With all apologies to the Beverly Hillbillies….
“Come listen to my story about a man named Ron,
A real tech moron, could barely turn his PC on,
And then one day he gets a message from his bank,
And now he has to give up his FinTech Titan rank.”
It was an honor to be named a FinTech Titan by Meniga CMO Duena Blomstrom. To be included on a list with the likes of Brett King and Chris Skinner is pretty damn good.
But I’m afraid that some events have transpired that compel me to resign my spot at the FinTech Titan table.
Woke up Saturday morning, went down to get my coffee mug off my desk, saw my smartphone sitting there unplugged, and turned it down to check the power level.
What I saw was an alert from my bank notifying me of some suspicious activity from an unrecognized IP address trying to access my account, and a link to reset my password. Clicked on the link, entered my ID and password and hit enter. The next screen asked me to verify my address and social security number.
At this point, you’re sitting there thinking “What the hell were you [email protected]!#”
And that’s exactly the problem–I wasn’t thinking (I was first going to get my coffee cup). When I saw the prompt for the SSN it finally dawned on me that this was a phishing attempt.
The fact that I’ve never given my bank my cellphone number never seemed to make its way into my consciousness.

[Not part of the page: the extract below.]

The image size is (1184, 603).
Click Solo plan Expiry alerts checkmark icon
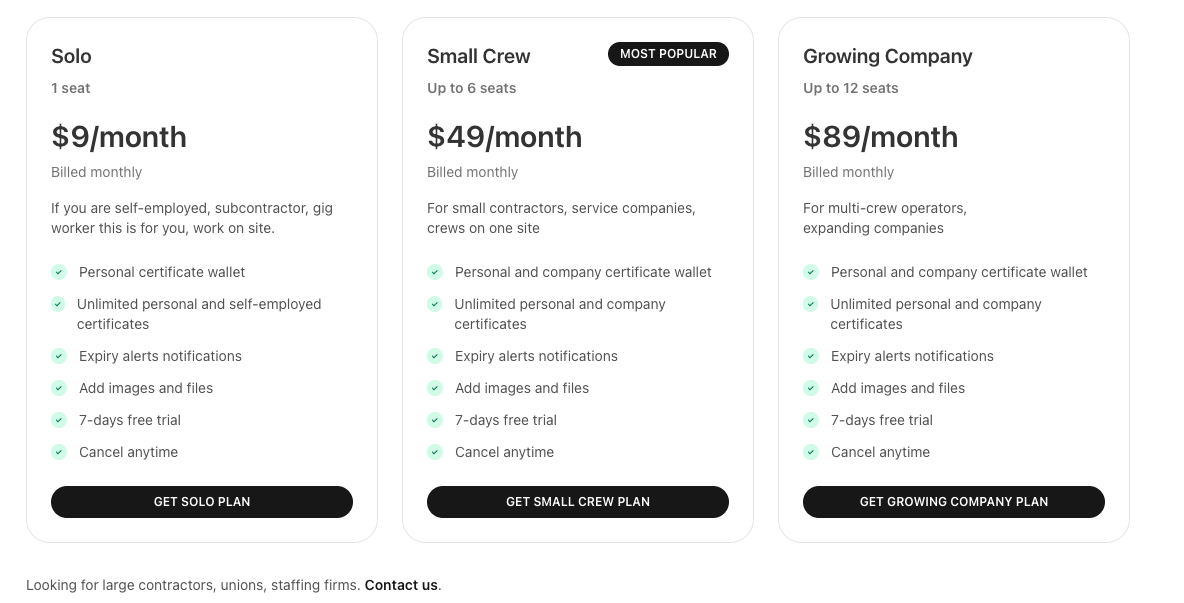click(59, 356)
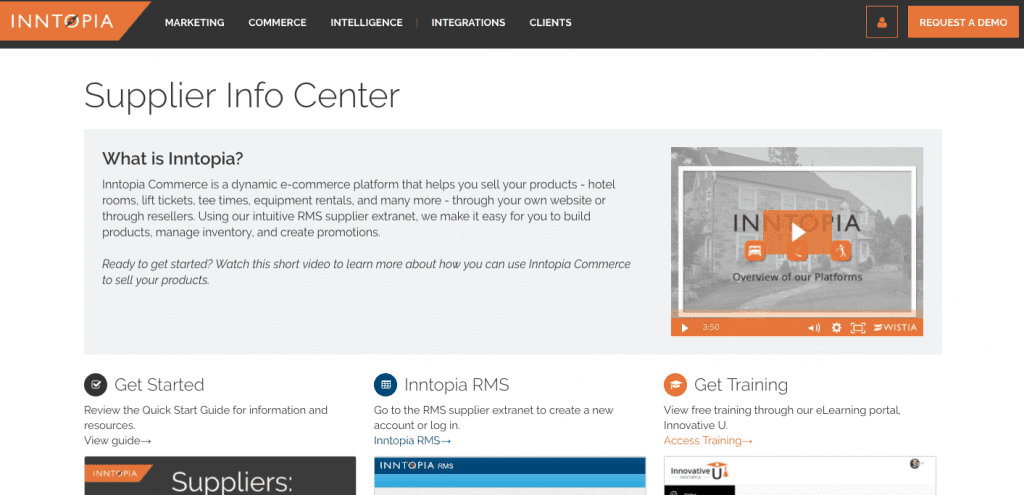Click the Get Training graduation cap icon

tap(675, 385)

Picked up my iPad, which is the device I typically use to access my bank accounts (because, really? can anyone my age really read anything on a smartphone?).

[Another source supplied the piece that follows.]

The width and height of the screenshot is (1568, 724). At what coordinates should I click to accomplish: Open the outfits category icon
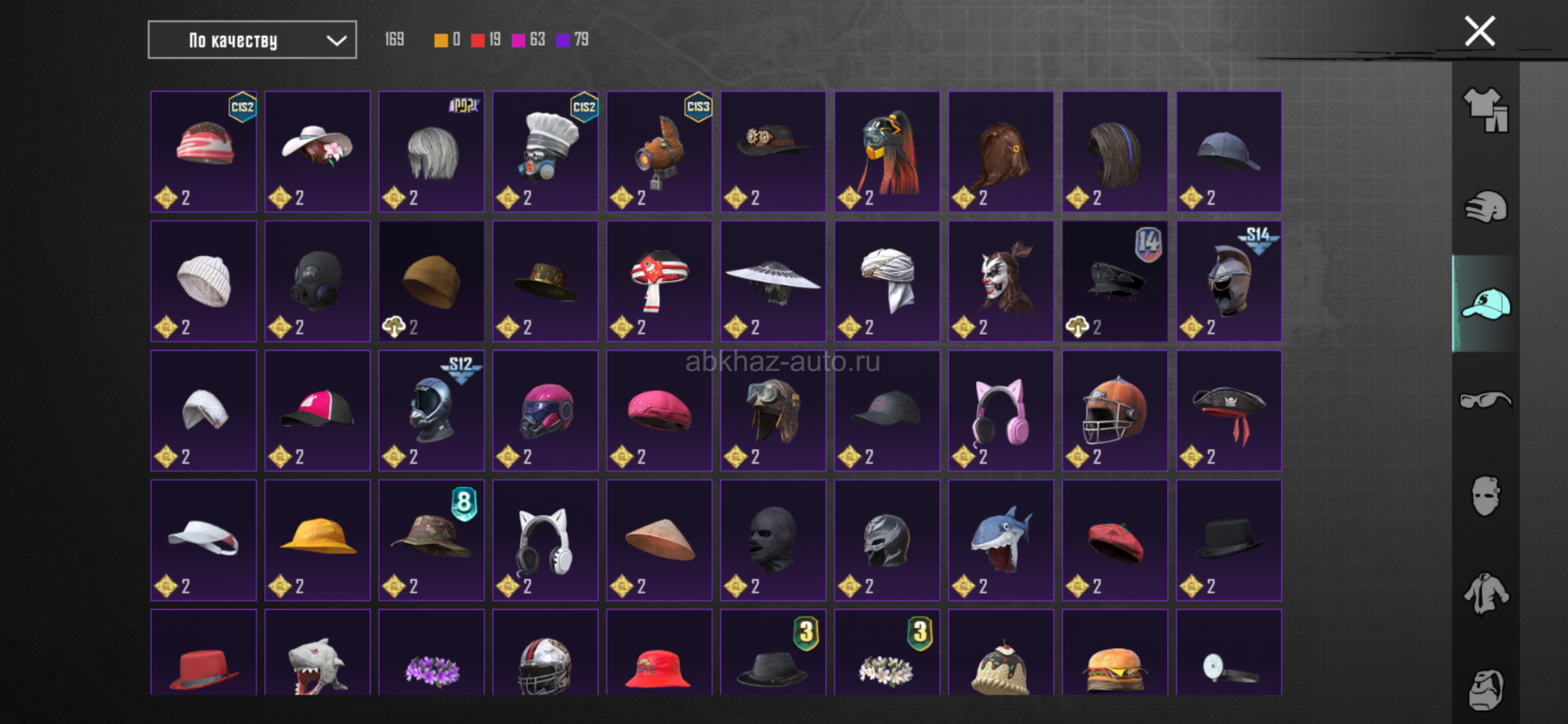point(1486,109)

Logged into the mobile app from my bank, saw the money was still there, and started hunting around the app to figure out how to change my password.
For the life of me, could not figure out how to do that.
Put the iPad down, got out my debit card and handed it to my wife and asked her to read me the phone number on the back of the card (G*d help me if I ever need to call my bank when no one else is around, because the font size of the information on the back of the card is way too small for my old eyes to read).
Dialed the number….”Para espanol..”
Oh for chrissakes….<Ron presses ZERO about 100 times>
“Please enter your account or card number”
“Your account balance is…”
<Ron presses ZERO 100 more times>
“In order to get you to the right person….”
Then my wife suggests: “It would be quicker to go the branch.”
Good idea. Grabbed the car keys, drove the two minutes to the branch. Only to find out it was still closed and wouldn’t open for another 30 minutes.
Called my wife, told her the branch wasn’t open, asked her to make the call. Headed home.
Got home, got handed the phone by my wife, who told me she had talked to someone, asked them to place a hold on the account, and was told she would have to transfer my wife to someone in wealth management.
Wealth management? For g*d’s sake, those people don’t work more than 10 minutes on Monday thru Friday, g*d knows they won’t be there on Saturday.
And they weren’t. Call never went through. Hung up. Dialed again. Started going through the process all over again.
Wife said: “Branch opens in 15 minutes. Maybe someone will be there early and let you in.”
Good idea. Grabbed the car keys, drove the two minutes to the branch. And they did let me in early. Well, if you consider 8:59 to be “early.”
So now I’m in the branch. Explained to the woman who let me in what I needed, she said, “go right in here, Tom can help.”
Explained to Tom what happened, handed him my statement, debit card, and drivers license, and he gets into my account. “Nothing has happened to the account.”
“Let’s get your online account closed,” he said.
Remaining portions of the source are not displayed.